Kernel compiler

The compilation of kernels in pocl is performed roughly as follows.

  1. Produce an LLVM bitcode of the entire program.

    This is done using ‘preprocess’ and ‘emit-llvm’ Clang actions. This happens at clBuildProgram() time.

  2. Link in the built-in kernel library functions.

    The OpenCL C builtin functions are precompiled to LLVM bitcode libraries residing under lib/kernel/$TARGET. These are linked to the kernel using link() from lib/llvmopencl/linker.cpp. This too happens in clBuildProgram()

  3. Produce the work-group function.

    The single work-item kernel function is converted to a “work-group” function that executes the kernel for all work-items in the local space. This is done for targets that cannot execute the single work-item descriptions directly for multiple work-item work-groups. This includes the common CPU targets that are not optimized to the “Single Program Multiple Data” (SPMD) workloads. In contrast, GPU architectures (SIMT or SIMD style datapaths) often can input a single kernel description and take care of the parallel execution of multiple kernel instances using their scheduling hardware.

    This part is performed by target-specific code when a kernel execution command is scheduled. Only at this point the work-group dimensions are known, after which it is possible to produce functions of the single kernel functions that execute the whole work-group.

  4. Code generation for the target.

    The work-group function (which is still in LLVM IR) of the kernel along with the launcher functions are finally converted to the machine code of the target device. This is done in the device layer’s implementation of the kernel run command (same as generating wg function). For example, see llvm_codegen() in lib/CL/devices/common.c. This function generates a dynamically loaded object of the work-group function for actually launching the kernel. The function is called from the CPU device layer implementations (pocl_basic_run() of lib/CL/devices/basic/basic.c).
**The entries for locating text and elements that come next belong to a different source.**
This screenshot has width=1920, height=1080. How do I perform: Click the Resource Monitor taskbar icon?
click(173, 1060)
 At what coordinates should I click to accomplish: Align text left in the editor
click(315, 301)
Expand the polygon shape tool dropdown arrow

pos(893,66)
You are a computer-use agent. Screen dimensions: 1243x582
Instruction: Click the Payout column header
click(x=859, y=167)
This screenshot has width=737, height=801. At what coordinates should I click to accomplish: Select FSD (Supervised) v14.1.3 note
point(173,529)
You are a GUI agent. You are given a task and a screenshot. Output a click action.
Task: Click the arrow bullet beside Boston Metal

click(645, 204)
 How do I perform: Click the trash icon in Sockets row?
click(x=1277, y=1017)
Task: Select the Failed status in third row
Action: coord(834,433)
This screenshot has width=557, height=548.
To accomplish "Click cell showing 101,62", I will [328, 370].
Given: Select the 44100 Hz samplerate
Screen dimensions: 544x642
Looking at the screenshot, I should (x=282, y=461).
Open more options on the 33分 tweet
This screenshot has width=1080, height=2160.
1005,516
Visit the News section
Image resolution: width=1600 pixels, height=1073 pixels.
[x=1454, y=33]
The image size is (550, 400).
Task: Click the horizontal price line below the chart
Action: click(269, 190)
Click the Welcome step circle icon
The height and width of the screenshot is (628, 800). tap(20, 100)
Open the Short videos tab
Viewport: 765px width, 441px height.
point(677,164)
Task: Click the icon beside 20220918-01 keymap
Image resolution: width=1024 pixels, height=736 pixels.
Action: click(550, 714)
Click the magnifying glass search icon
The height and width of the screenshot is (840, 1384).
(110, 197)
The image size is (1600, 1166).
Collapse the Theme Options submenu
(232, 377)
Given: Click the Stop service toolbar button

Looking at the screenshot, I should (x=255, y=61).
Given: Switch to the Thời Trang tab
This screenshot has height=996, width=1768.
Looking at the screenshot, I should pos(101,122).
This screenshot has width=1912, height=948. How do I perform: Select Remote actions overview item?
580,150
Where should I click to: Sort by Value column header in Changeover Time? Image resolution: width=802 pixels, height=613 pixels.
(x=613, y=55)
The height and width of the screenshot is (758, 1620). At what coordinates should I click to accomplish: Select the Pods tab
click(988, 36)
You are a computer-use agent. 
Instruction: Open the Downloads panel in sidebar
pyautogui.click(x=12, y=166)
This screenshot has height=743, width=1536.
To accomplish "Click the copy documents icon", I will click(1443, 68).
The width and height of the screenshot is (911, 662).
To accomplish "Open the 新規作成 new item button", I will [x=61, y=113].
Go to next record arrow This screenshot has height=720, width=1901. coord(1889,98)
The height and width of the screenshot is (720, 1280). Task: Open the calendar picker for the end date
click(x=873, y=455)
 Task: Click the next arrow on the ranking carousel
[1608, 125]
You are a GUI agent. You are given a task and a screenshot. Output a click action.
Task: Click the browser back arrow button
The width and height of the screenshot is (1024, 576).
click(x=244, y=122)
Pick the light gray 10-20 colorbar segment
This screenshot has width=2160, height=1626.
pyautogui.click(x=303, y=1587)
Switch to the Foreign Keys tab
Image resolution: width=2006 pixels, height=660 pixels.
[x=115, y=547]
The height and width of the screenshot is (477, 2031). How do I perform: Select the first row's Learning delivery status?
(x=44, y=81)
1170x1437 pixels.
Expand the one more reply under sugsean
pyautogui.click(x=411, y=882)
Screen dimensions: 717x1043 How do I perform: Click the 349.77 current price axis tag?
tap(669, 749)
Multiple logical address spaces

By default, Clang converts the OpenCL C address space qualifiers to “language” address space identifiers, which are later converted to target-specific address spaces. That is, e.g., for the common CPU targets with single uniform address space, all of the OpenCL address spaces are mapped to the address space identifier 0 (the default C address space).

For multiple address space LLVM backends such as AMD GPUs, there are different IDs produced for the OpenCL C address spaces, but they differ from those of the TCE backend, etc.

Thus, after the Clang processing of the kernel source, the information of the original OpenCL C address spaces is lost or is target specific, preventing or complicating the special treatment of the pointers pointing to (logically) different address spaces (e.g. OpenCL disjoint address space alias analysis, see Other OpenCL-specific optimizations).

Work group function generation

The work-group function simply produces the execution of the whole local space, i.e., it executes the kernel code for all work-items in a work-group. Currently one work-group function is produced for each different local sizes enqueued with clEnqueueNDRangeKernel.

Producing the work-group functions sounds trivial at first, but due to the work-group barriers, it becomes slightly complex to perform statically (at compile time). That is, one cannot simply create a loop around the whole kernel function, but execute each region between the barriers for each work-item before proceedings to the next region, etc.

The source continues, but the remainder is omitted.